I don't mean to sound cynical about the movie-making business, but once in a while it almost feels like the genre films I'm watching are plugged into some kind of formula. In the opening twenty minutes of The Maze Runner, our hero Thomas (Dylan O'Brien) arrives in a grassy idyll called "The Glade," surrounded on all sides by a towering maze. Lacking a memory, he's filled in on the rules by nice boss-kid Alby (Aml Ameen). It's pretty simple: the Glade is filled with teenage boys, none of them remember anything but their names, and don't go into the maze. Why don't go into the maze? Well, it's filled with monsters, it seals itself up at night, and they get food and supplies with every new arrival every month. Why would you go in the maze?
Okay, some kids go in the maze. Like all of these young-adult sci-fi movies (this is based on a 2009 novel by James Dashner that was…wait for it…the first in a series) there's all kinds of lingo and logistics to learn. The kids who go in the maze are called Runners, and they dash about all day trying to map it out before the sun goes down.
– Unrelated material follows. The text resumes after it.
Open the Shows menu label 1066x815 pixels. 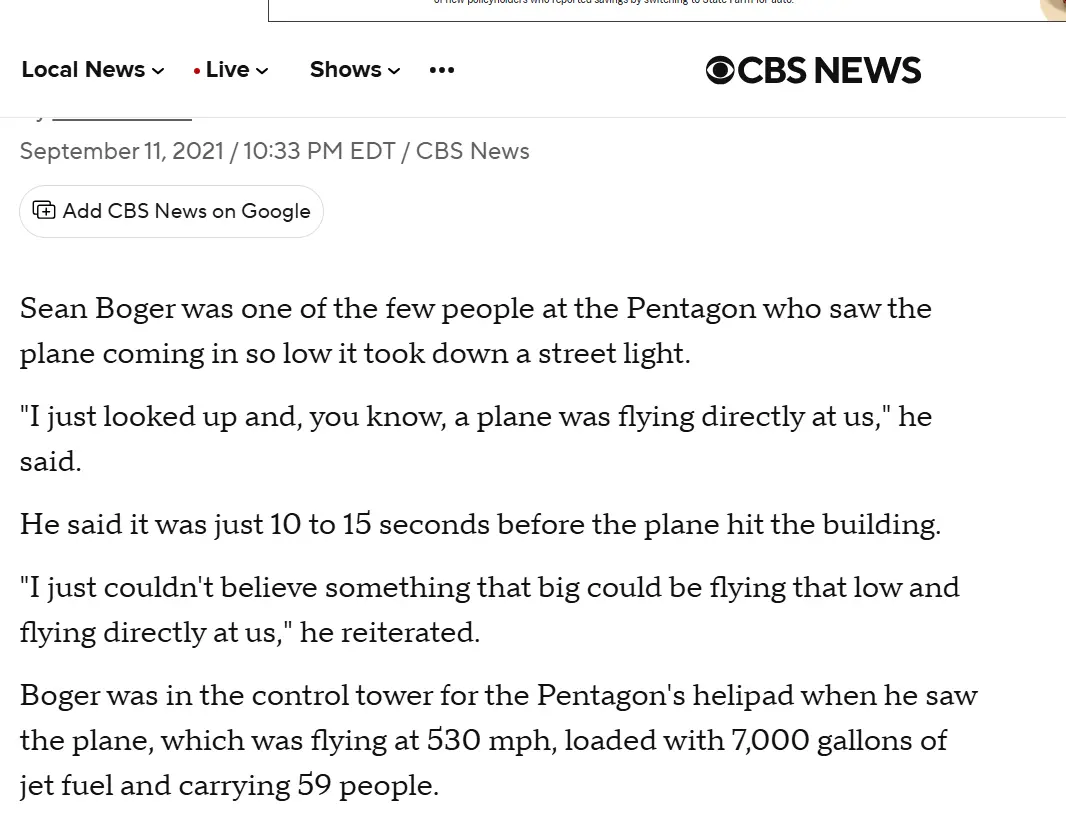(345, 70)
Don't get stung by any monsters, also! That makes you sick, and then you go through something called "The Changing" (read: you go crazy). Everyone else has a role: there's Builders, Healers, whatever else you can think of. I didn't notice any film critics, so hopefully I won't find myself emerging from a metal box into the Glade anytime soon.
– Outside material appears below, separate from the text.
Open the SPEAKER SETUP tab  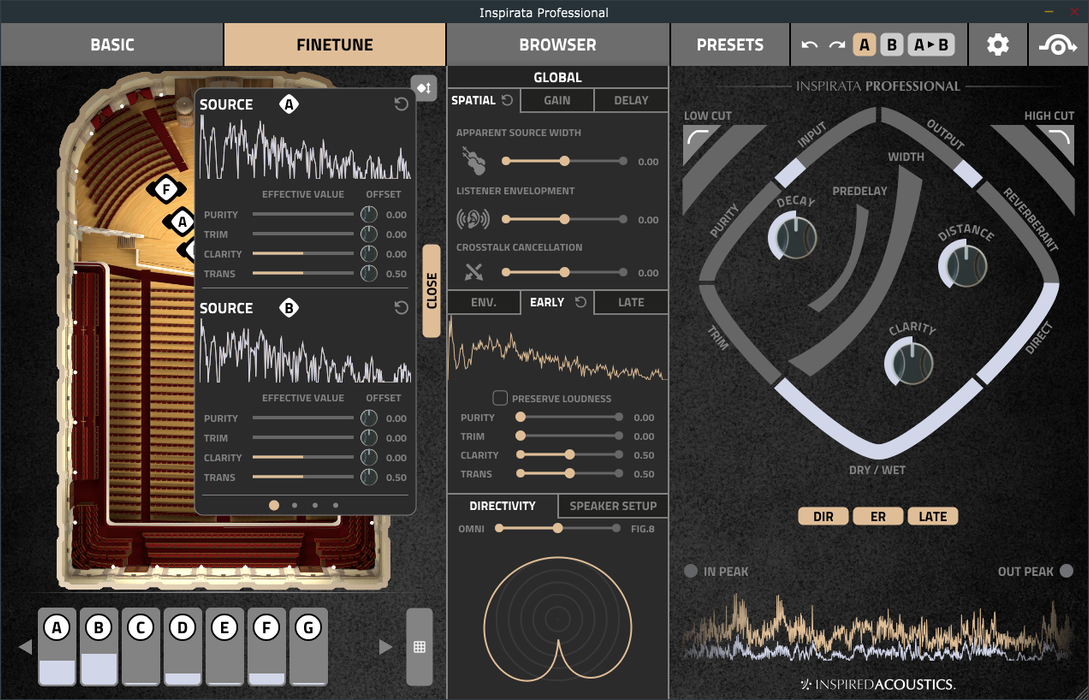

After we spend the first act getting the lay of the land, Thomas immediately starts making trouble for no particularly good reason. He's just so eager to get into that maze! It probably says something about myself that my reaction to the plot of The Maze Runner was "Why leave the Glade? Got everything you need right there!" Thomas has to cause a ruckus, break the rules and start poking around in the maze to move the plot forward, but I was at least heartened that all of the other boys had decided just to stay put. Maybe I'm not a coward after all.